The Woodstock music festival of 1969 is regarded as an iconic moment in music history. The event took place between August 15-18th and drew a crowd of approximately half a million. Now synonymous with the hippie counter culture of the late 1960s, the festival was advertised as ‘An Aquarian Exposition: 3 Days of Peace & Music’.

The event was organised by four men, all in their twenties: Joel Rosenman, John Roberts, Artie Kornfeld and Michael Lang. Kornfeld was the vice president of Capitol Records and Lang had organised the Miami Music Festival in 1968. Roseman and Roberts were wealthy college graduates and entrepreneurs who provided the funding for the event.

They had planned to make a television series about a young man who invested in ridiculous business ideas. To come up with scenarios for the show they had taken an advert out in the The Wall Street Journal and The New York Times in 1968 reading, “Young man with unlimited capital looking for legitimate and interesting investing opportunities and business propositions.”
One of the proposals received turned into a serious business venture – the formation of a recording studio called Media Sound in New York. It was through this that the duo met Kornfeld and Lang.
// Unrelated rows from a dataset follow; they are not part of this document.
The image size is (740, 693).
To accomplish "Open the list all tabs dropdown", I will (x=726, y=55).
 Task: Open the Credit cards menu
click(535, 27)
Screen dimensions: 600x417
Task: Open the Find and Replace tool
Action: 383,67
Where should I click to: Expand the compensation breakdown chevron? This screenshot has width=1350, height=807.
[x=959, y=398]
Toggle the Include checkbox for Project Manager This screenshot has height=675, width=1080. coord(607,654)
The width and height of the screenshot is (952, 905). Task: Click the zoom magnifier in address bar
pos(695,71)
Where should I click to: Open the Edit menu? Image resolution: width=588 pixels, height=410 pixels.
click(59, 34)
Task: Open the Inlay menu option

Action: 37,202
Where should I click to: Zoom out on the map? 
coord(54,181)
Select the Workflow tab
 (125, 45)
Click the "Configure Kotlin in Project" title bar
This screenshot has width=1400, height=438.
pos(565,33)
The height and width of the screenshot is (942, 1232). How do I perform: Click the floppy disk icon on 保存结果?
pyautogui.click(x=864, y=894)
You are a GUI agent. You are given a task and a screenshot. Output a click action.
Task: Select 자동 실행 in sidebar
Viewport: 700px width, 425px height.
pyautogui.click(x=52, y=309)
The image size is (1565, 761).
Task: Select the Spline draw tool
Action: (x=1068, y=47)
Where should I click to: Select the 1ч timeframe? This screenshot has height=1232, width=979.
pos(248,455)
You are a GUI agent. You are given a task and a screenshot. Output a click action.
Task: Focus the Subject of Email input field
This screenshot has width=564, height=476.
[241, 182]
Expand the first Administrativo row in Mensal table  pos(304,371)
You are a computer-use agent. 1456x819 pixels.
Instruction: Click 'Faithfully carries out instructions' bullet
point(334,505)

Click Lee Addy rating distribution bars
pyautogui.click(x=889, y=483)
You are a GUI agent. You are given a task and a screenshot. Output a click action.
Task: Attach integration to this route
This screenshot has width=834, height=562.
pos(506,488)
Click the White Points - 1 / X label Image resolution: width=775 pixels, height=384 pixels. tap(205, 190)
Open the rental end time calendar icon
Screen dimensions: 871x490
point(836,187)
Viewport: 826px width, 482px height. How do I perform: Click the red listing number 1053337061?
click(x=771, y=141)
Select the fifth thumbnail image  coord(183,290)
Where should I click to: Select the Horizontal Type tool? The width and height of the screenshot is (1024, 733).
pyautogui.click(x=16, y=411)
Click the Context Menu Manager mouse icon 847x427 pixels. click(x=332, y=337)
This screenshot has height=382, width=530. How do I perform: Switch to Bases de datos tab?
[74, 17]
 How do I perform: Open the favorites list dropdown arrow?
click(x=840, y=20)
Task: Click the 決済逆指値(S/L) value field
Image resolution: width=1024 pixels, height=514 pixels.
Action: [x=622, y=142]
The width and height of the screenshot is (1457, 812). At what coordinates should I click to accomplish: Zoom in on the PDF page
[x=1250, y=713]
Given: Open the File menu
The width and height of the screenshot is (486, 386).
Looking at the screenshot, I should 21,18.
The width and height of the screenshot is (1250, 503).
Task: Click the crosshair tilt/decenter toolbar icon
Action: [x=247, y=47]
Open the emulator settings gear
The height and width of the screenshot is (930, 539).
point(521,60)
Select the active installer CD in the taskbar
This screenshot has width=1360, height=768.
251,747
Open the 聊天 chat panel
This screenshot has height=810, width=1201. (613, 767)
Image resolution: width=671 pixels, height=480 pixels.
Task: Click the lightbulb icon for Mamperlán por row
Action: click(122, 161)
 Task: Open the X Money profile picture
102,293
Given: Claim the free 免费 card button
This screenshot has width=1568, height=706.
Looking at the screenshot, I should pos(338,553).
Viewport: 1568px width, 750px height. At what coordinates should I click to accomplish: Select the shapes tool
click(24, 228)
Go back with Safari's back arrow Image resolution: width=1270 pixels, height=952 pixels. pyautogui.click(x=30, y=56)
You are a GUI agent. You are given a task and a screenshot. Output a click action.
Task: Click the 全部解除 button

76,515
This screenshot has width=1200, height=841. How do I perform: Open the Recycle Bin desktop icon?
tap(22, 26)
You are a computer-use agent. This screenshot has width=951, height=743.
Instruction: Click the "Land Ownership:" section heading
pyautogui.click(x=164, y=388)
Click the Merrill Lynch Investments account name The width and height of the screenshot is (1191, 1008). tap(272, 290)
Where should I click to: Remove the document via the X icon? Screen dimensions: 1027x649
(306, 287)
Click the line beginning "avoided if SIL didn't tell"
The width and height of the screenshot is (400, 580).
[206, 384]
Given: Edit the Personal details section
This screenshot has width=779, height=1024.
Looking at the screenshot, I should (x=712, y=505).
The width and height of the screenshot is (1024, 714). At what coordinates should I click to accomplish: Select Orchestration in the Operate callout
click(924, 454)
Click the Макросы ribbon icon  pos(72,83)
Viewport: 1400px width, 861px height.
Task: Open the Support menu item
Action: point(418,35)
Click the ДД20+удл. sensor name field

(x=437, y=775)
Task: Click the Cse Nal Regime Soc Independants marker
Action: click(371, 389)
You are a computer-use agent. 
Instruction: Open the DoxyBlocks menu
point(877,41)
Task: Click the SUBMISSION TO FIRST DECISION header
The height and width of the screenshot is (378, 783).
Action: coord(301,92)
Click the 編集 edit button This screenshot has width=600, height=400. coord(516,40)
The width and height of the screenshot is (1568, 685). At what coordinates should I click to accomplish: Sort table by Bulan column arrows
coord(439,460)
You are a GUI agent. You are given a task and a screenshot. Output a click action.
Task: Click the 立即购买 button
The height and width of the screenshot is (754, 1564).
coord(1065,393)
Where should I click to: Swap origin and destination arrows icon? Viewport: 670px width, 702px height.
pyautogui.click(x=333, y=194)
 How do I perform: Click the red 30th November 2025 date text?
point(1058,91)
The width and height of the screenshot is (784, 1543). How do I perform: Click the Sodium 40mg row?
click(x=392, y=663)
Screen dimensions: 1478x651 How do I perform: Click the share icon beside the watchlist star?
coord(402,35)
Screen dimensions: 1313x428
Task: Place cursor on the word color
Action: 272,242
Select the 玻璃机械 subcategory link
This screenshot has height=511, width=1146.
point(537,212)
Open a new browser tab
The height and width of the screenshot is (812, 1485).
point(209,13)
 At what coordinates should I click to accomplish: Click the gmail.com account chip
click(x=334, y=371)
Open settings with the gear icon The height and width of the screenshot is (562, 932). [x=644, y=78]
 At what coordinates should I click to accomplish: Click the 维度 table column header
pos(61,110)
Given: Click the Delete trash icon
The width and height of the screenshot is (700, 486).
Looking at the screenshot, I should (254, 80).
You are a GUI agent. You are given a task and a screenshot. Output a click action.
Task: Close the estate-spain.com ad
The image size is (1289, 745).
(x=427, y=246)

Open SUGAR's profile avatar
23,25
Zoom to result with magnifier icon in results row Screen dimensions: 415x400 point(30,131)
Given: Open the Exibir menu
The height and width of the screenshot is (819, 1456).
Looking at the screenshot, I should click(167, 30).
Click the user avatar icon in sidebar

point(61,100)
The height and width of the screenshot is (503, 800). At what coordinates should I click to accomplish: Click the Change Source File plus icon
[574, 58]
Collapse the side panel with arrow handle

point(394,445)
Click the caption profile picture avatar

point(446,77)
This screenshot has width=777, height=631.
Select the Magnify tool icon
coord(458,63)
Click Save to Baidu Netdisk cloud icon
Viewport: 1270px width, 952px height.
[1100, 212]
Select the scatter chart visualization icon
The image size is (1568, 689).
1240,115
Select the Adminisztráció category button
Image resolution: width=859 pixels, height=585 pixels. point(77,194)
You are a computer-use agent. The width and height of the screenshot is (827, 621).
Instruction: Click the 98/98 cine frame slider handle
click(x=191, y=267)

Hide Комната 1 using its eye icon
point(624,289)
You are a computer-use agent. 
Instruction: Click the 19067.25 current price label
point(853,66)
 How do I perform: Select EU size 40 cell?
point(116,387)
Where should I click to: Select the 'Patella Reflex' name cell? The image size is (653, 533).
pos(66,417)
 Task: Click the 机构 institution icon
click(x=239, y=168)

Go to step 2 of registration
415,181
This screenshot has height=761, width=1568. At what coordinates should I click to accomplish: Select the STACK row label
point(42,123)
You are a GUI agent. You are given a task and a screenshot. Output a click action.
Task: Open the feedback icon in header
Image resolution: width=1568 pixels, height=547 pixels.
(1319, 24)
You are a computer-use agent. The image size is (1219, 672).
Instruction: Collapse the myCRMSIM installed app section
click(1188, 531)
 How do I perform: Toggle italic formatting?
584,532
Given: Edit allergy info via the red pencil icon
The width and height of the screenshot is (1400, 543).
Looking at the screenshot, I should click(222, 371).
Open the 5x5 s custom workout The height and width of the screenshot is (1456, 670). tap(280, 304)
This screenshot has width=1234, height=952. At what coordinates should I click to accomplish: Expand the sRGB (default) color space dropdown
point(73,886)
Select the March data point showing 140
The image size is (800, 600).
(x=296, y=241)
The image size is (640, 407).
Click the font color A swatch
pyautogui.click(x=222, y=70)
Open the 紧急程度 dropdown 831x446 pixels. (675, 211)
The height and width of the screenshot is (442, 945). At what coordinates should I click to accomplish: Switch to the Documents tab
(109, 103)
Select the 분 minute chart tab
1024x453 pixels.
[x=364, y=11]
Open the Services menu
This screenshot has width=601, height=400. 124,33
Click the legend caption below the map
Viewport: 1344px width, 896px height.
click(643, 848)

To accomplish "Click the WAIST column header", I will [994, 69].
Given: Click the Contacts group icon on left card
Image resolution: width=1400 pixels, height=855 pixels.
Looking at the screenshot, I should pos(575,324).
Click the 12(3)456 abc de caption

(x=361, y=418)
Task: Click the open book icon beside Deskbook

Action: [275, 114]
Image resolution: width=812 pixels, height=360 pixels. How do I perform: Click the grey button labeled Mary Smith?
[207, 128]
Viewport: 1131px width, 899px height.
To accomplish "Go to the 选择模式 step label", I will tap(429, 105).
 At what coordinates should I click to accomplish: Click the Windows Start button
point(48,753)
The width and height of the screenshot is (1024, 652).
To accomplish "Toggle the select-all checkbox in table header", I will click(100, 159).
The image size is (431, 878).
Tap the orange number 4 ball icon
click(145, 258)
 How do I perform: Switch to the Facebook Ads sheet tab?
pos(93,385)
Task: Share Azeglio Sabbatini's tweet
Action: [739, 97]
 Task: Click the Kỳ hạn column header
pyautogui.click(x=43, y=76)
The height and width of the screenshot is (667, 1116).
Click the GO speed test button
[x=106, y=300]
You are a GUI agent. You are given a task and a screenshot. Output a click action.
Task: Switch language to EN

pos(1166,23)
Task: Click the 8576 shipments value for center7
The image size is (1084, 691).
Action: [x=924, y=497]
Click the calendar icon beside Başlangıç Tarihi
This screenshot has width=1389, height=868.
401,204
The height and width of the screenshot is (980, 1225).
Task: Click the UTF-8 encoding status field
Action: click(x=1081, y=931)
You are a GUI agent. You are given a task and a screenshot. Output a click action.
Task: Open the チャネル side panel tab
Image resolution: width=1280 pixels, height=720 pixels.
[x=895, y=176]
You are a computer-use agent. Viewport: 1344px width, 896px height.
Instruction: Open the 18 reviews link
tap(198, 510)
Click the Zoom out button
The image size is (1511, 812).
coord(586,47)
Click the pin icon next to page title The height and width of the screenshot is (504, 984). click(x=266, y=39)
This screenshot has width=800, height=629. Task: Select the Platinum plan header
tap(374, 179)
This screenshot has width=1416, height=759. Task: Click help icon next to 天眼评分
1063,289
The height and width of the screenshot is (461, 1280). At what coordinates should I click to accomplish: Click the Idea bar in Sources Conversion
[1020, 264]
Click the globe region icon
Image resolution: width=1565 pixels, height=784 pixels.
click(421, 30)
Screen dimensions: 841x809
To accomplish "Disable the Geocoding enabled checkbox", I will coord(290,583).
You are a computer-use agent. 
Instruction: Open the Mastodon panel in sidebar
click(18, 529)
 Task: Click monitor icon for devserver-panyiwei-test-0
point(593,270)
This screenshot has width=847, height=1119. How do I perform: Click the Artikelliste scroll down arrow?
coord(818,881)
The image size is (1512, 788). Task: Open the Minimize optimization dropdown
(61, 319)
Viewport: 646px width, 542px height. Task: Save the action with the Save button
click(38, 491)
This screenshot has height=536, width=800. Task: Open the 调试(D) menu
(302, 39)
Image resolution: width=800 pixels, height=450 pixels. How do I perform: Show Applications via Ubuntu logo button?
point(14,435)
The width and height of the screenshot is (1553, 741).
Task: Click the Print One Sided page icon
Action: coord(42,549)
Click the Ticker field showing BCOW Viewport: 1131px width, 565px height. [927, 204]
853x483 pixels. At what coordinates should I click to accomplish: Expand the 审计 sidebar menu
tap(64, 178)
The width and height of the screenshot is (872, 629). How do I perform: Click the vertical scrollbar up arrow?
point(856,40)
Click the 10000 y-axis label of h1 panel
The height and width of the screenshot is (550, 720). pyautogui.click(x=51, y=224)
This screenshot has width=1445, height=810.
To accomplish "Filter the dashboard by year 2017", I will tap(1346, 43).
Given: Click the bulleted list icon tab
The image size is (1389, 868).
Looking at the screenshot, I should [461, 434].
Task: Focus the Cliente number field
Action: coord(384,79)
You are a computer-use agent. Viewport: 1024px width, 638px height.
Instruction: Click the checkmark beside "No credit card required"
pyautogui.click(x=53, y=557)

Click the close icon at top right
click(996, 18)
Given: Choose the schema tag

The initial idea was to hold the festival in Wallkill in upstate New York. At the time the area was becoming a haven for luminaries of the rock music world, such as Bob Dylan, Janis Joplin, Jimi Hendrix and Van Morrison.
The promoters planned to open a recording studio in nearby Woodstock to cater for this growing population of artists and thought that revenue generated from the event could help to fund the venture.

Initial verbal agreement was secured from town officials for the festival. However, when residents became concerned about large numbers of hippies descending on the area, local government passed a law to prevent the event being held there.
By July the promoters had still not secured a suitable venue. Salvation came in the form of dairy farmer Max Yasgur, who rented out approximately 600 acres of his land at White Lake, Bethel, New York. The site provided a natural amphitheatre, with hills sloping down to a flat stage area, and organisers believed it could accommodate the 50,000 people they expected.